Conventional pathogen detection methods tend to suffer from limitations such as prolonged processing time, operational complexity, or insufficient sensitivity. To address the need for rapid and highly sensitive detection technologies, researchers from China's Hefei University of Technology have developed a machine learning-assisted fluorescent sensor array strategy, constructing a 3 × 6 sensing platform utilizing three water-soluble perovskite quantum dots (PQDs) with distinct fluorescent properties.
The array generates significant fluorescence color changes through electrostatic interactions between PQDs and bacterial surfaces, as well as Aggregation-Caused Quenching (ACQ) effects. Relative fluorescence color changes (ΔRGB) were captured using a smartphone and subsequently analyzed through machine learning algorithms, including K-Nearest Neighbors (KNN) and principal component analysis (PCA).
This methodology facilitated the efficient identification and precise discrimination of six pathogenic bacteria, as well as their binary and ternary mixtures, achieving a limit of detection (LOD) ranging from 92 to 121 CFU mL−1 for individual bacterial species.
In this work, the water-soluble PQDs were synthesized at room temperature through surface modification using the fluorocarbon reagent. Subsequently, by leveraging halide ion exchange reactions and modulating the chloride ion (Cl−) content via the addition of hydrochloric acid (HCl), the fluorescence emission peaks of the PQDs were precisely tuned to generate three distinct types of quantum dots with unique fluorescent properties (GPQD, CPQD, and BPQD).

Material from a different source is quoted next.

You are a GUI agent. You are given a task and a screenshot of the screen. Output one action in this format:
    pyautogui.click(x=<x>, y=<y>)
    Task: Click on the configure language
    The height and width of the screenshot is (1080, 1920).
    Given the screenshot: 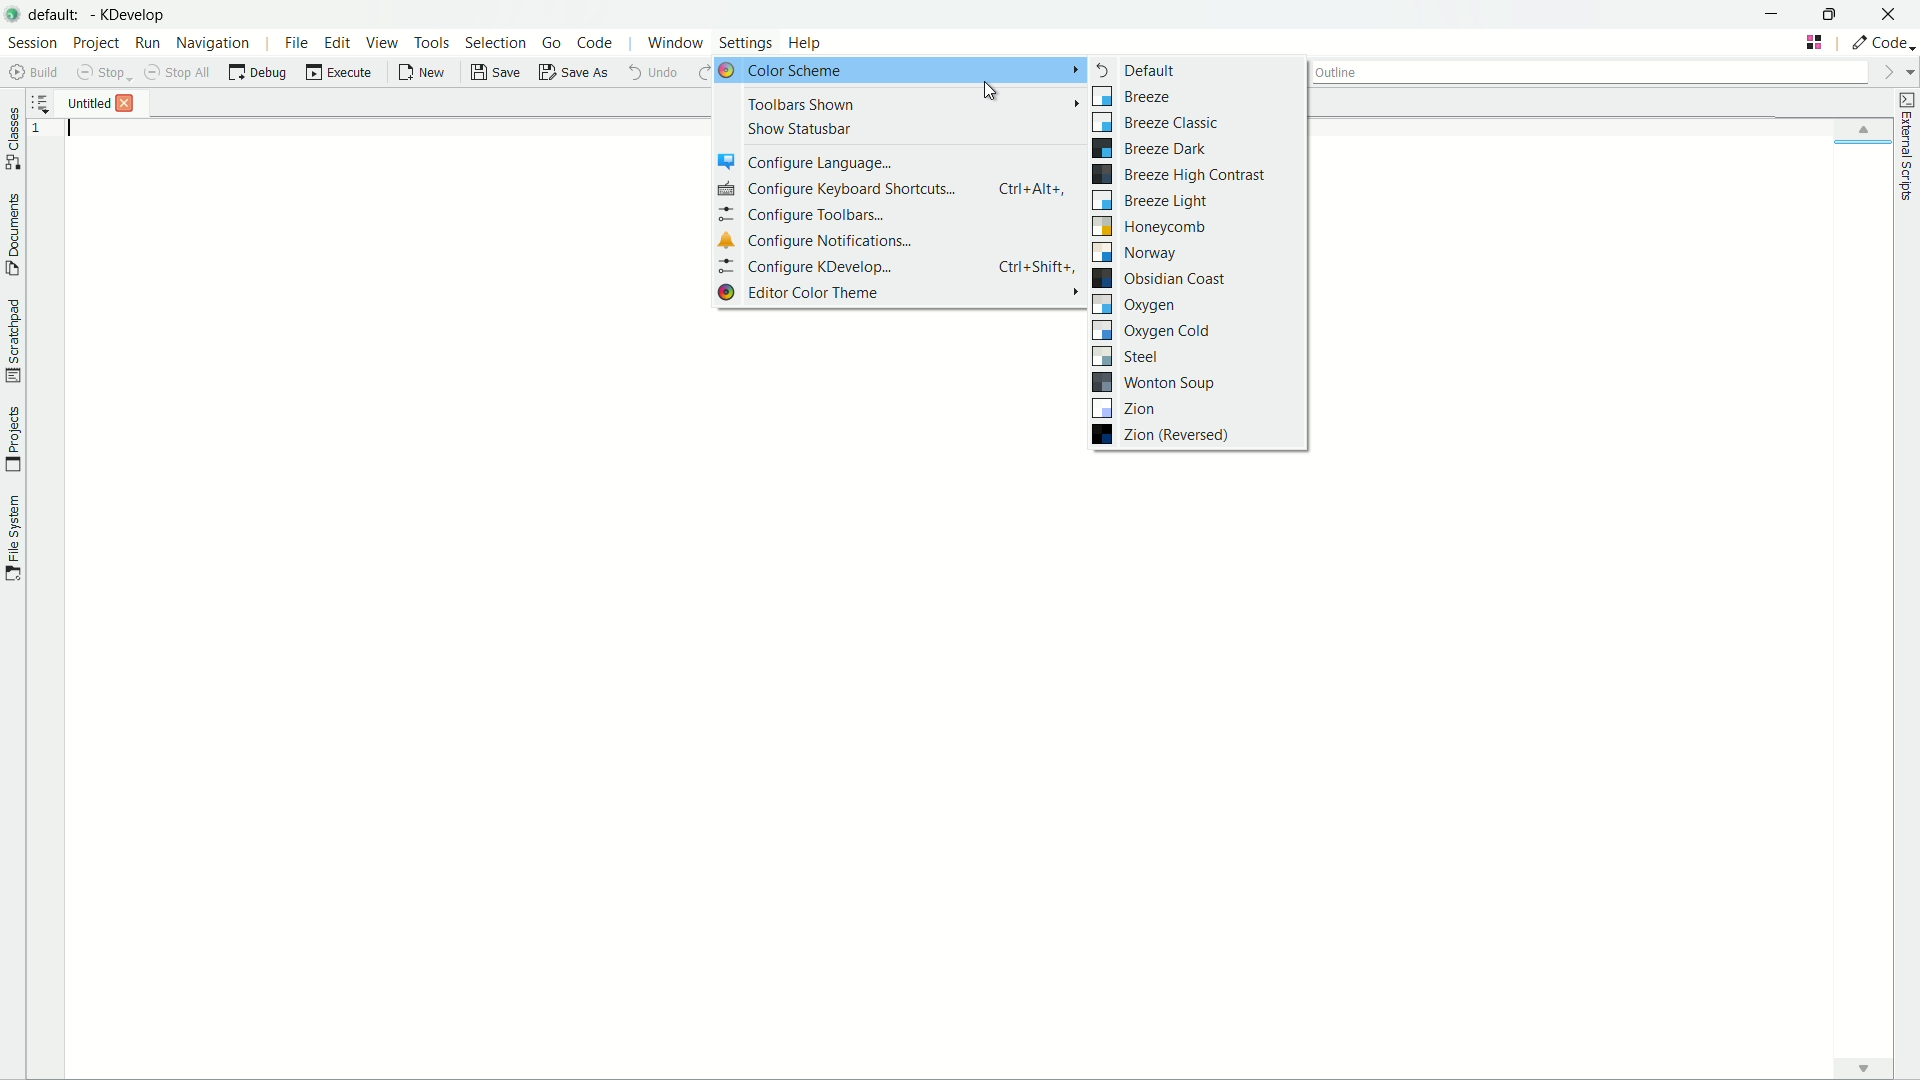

Based on the aggregation-induced quenching (ACQ) effect, which originates from the electrostatic interactions between PQDs and the negatively charged bacterial surfaces, the 3 × 6 fluorescent sensor array was developed on a microplate. The relative fluorescence color changes (ΔRGB) induced by bacterial-PQDs interactions were digitally recorded via a smartphone-based Color Grab platform. The acquired data were subsequently processed and analyzed using the K-Nearest Neighbors (KNN) algorithm and principal component analysis (PCA) implemented in MATLAB, ultimately enabling efficient recognition and precise identification of multiple target pathogens.
The proposed approach is characterized by its simplicity, cost-effectiveness, and rapidity, demonstrating 100 % accuracy in both blind and real-sample tests. This innovative strategy presents a promising approach to rapid pathogen detection, with potential applications spanning food security, clinical diagnostics, and environmental surveillance.